Exercise details:
Only the lines from the one containing "You are a computer-use" through the end of the entries are to be copied, exactly and without pictures, please.

Segment Start: Provided records

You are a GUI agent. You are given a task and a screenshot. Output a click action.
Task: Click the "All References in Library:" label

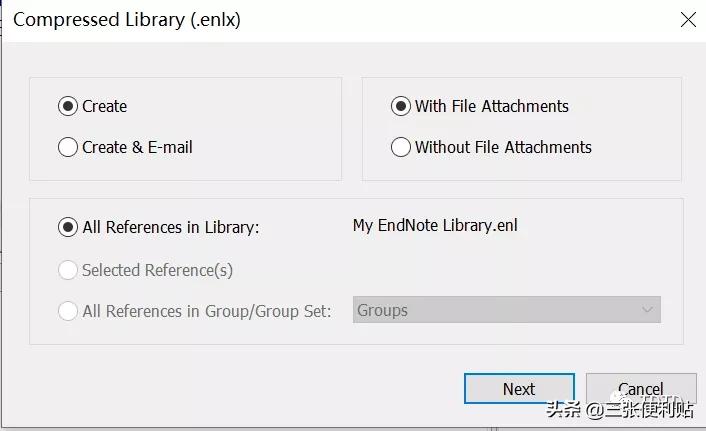point(171,227)
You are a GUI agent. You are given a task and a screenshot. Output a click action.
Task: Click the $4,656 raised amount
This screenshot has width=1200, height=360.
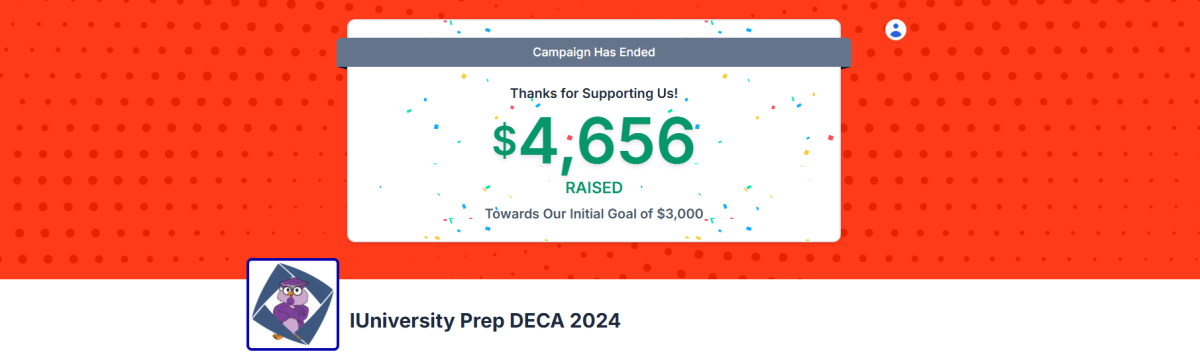coord(593,141)
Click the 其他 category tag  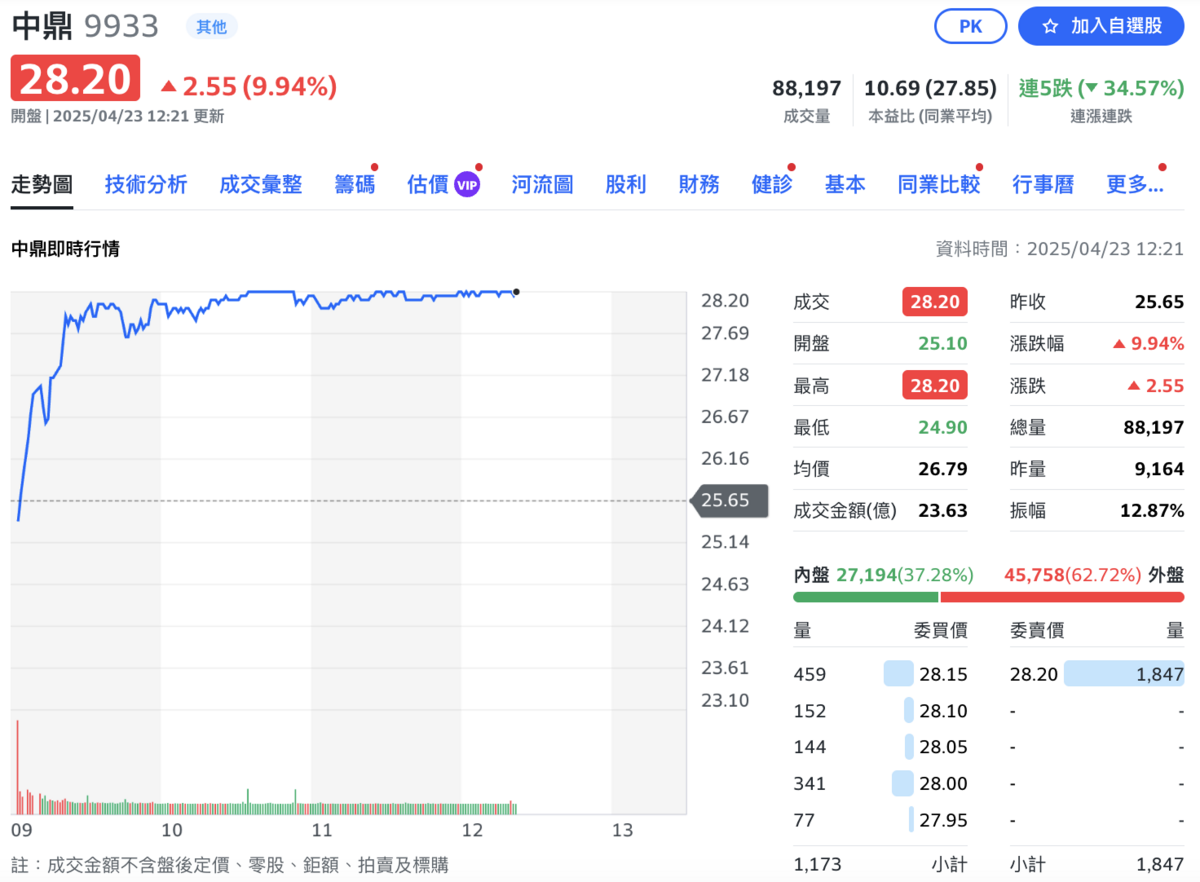[x=211, y=27]
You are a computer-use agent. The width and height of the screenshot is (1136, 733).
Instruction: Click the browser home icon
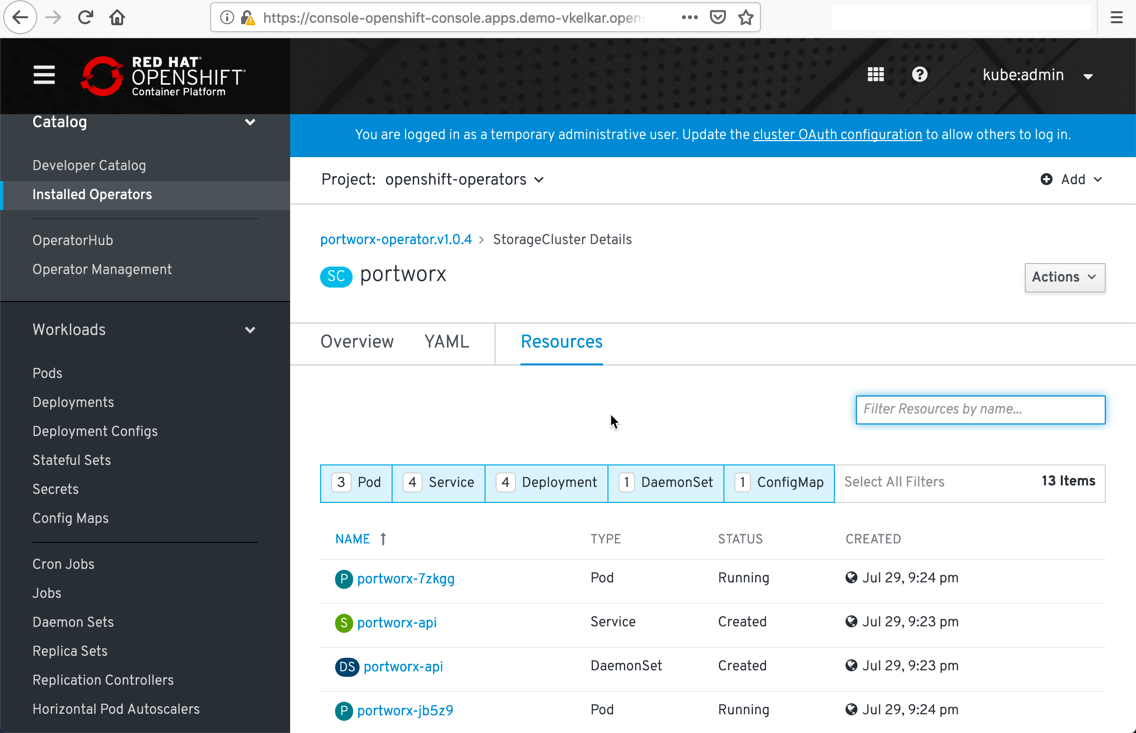click(117, 17)
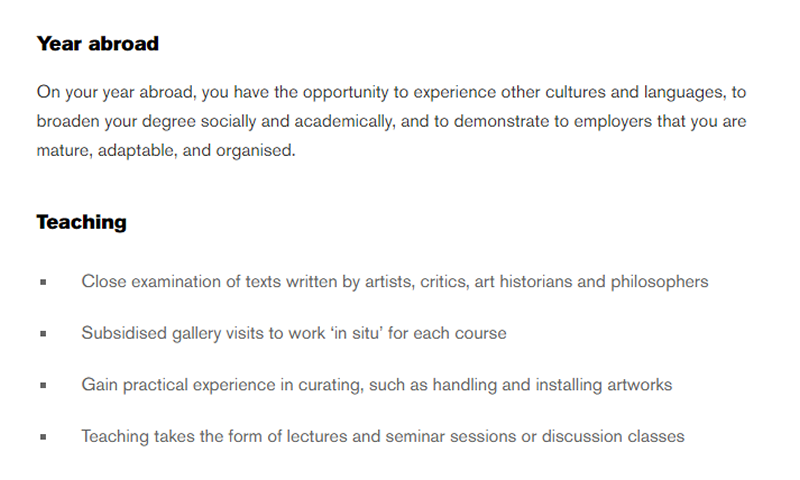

Segment End: Provided records

Answer for the task:
You are a computer-use agent. The width and height of the screenshot is (1136, 733).
Instruction: Click the browser home icon
click(117, 17)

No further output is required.